▶ **Requirement**
Your job is to copy every record exactly.

▶ **Records**
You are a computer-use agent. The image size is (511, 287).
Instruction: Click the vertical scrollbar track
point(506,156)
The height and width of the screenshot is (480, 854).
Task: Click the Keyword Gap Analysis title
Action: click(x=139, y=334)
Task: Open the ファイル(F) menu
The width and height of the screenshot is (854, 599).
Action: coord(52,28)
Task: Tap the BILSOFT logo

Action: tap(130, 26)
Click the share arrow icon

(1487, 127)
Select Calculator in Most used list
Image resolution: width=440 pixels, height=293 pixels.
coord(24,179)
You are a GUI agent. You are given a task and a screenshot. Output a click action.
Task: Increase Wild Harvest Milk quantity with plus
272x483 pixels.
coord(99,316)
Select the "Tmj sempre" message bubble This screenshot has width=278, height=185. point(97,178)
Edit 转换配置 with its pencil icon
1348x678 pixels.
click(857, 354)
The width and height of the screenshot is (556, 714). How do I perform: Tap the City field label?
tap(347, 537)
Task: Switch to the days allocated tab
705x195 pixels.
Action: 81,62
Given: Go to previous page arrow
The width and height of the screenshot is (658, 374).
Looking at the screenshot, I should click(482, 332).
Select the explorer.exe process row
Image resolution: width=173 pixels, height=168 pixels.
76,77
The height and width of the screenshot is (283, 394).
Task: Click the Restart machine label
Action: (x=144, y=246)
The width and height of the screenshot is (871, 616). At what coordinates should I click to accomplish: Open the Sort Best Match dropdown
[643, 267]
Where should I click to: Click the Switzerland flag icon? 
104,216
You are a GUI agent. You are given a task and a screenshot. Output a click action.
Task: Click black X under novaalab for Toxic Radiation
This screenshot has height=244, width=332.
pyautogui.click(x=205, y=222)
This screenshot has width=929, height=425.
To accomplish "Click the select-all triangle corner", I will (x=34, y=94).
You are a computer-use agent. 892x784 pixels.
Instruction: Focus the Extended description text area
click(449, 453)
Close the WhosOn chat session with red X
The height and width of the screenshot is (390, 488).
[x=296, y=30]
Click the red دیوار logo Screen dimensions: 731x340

▶ **Exercise solution**
You are a computer-use agent. The image size is (511, 287).
Instruction: Click the vertical scrollbar track
point(506,156)
The height and width of the screenshot is (480, 854).
Task: Click the Keyword Gap Analysis title
Action: click(x=139, y=334)
Task: Open the ファイル(F) menu
The width and height of the screenshot is (854, 599).
Action: coord(52,28)
Task: Tap the BILSOFT logo

Action: tap(130, 26)
Click the share arrow icon

(1487, 127)
Select Calculator in Most used list
Image resolution: width=440 pixels, height=293 pixels.
coord(24,179)
You are a GUI agent. You are given a task and a screenshot. Output a click action.
Task: Increase Wild Harvest Milk quantity with plus
272x483 pixels.
coord(99,316)
Select the "Tmj sempre" message bubble This screenshot has width=278, height=185. point(97,178)
Edit 转换配置 with its pencil icon
1348x678 pixels.
click(857, 354)
The width and height of the screenshot is (556, 714). How do I perform: Tap the City field label?
tap(347, 537)
Task: Switch to the days allocated tab
705x195 pixels.
Action: 81,62
Given: Go to previous page arrow
The width and height of the screenshot is (658, 374).
Looking at the screenshot, I should click(482, 332).
Select the explorer.exe process row
Image resolution: width=173 pixels, height=168 pixels.
76,77
The height and width of the screenshot is (283, 394).
Task: Click the Restart machine label
Action: (x=144, y=246)
The width and height of the screenshot is (871, 616). At what coordinates should I click to accomplish: Open the Sort Best Match dropdown
[643, 267]
Where should I click to: Click the Switzerland flag icon? 
104,216
You are a GUI agent. You are given a task and a screenshot. Output a click action.
Task: Click black X under novaalab for Toxic Radiation
This screenshot has height=244, width=332.
pyautogui.click(x=205, y=222)
This screenshot has width=929, height=425.
To accomplish "Click the select-all triangle corner", I will (x=34, y=94).
You are a computer-use agent. 892x784 pixels.
Instruction: Focus the Extended description text area
click(449, 453)
Close the WhosOn chat session with red X
The height and width of the screenshot is (390, 488).
[x=296, y=30]
Click the red دیوار logo Screen dimensions: 731x340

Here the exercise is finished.